Sign In Setting
Auto Redirect Options
Auto Redirect to Application:
Enable this option if you want to force the authentication of all the users to be done through SSO and not allow the users to login through the Login Page using their local credentials. However, you can set an auto-redirect delay.
Let us consider Keycloak as IdP, when the user tries to access the login page of the application, he will be redirected to the Keycloak login page, and after successful login, he will be redirected to the page he started off.
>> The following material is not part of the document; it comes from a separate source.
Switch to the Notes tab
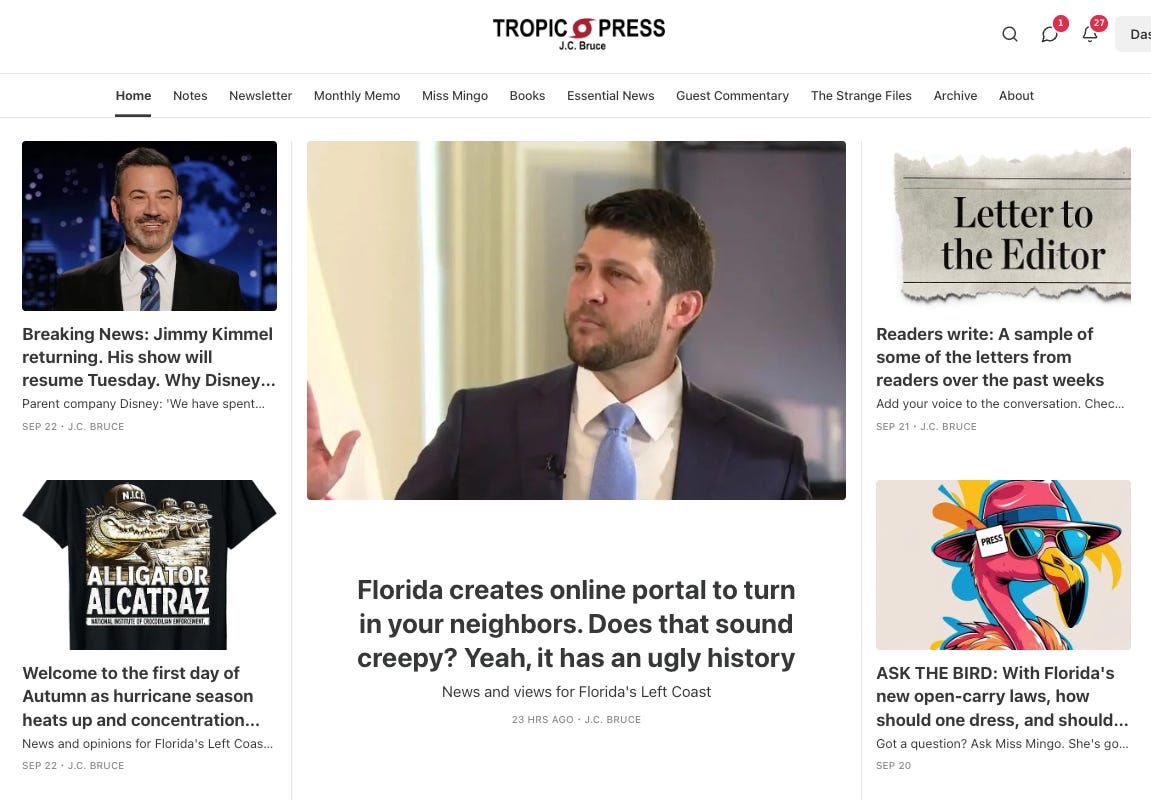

If this option is disabled then by default the user can see both the login page as well as the SSO Button.
Enable AutoRedirect Delay
If you have just one IdP set as default IdP in the Redirection Rules, the user is redirected to SSO as soon as he accesses the application. To add a delay here, you can enable this option. In this case, a progress bar will be shown on the login page which will allow users to cancel redirection and use application credentials to log in.
Enable Backdoor Login
Enable Backdoor Login will allow you to use a backdoor URL in case of an emergency. You can even restrict access to backdoor URLs for specific groups using Restrict Backdoor URL Access.
Restrict Backdoor URL Access
You can Restrict the Backdoor URL to certain groups in the application. When you enable this option, you’ll be asked to enter the groups to whom backdoor access should be provided. Now, when a user tries to access the backdoor URL, he’ll be asked for his username first and if that username belongs to the configured group, only then will he be able to use the login page.
Backdoor/Emergency URL
Backdoor/Emergency URL allows users to access Software with their local credentials and will be useful when a provider is not available. In case you get locked out, you can enable the backdoor login using API request
You can customize the Backdoor URL by clicking on the edit button beside it and entering new parameter values.
Relay State URL
Enter the absolute URL where you want to redirect the user after SSO. Keep empty to redirect users to the same URL they started with.
Domain Restriction
Use Domain Restriction to allow login to only a specific set of users. You can configure multiple domains (semicolon-separated).
Administrator Login
Secure Admin Login
Secure Admin Login Option can be enabled to ensure the admins will also log in via SSO.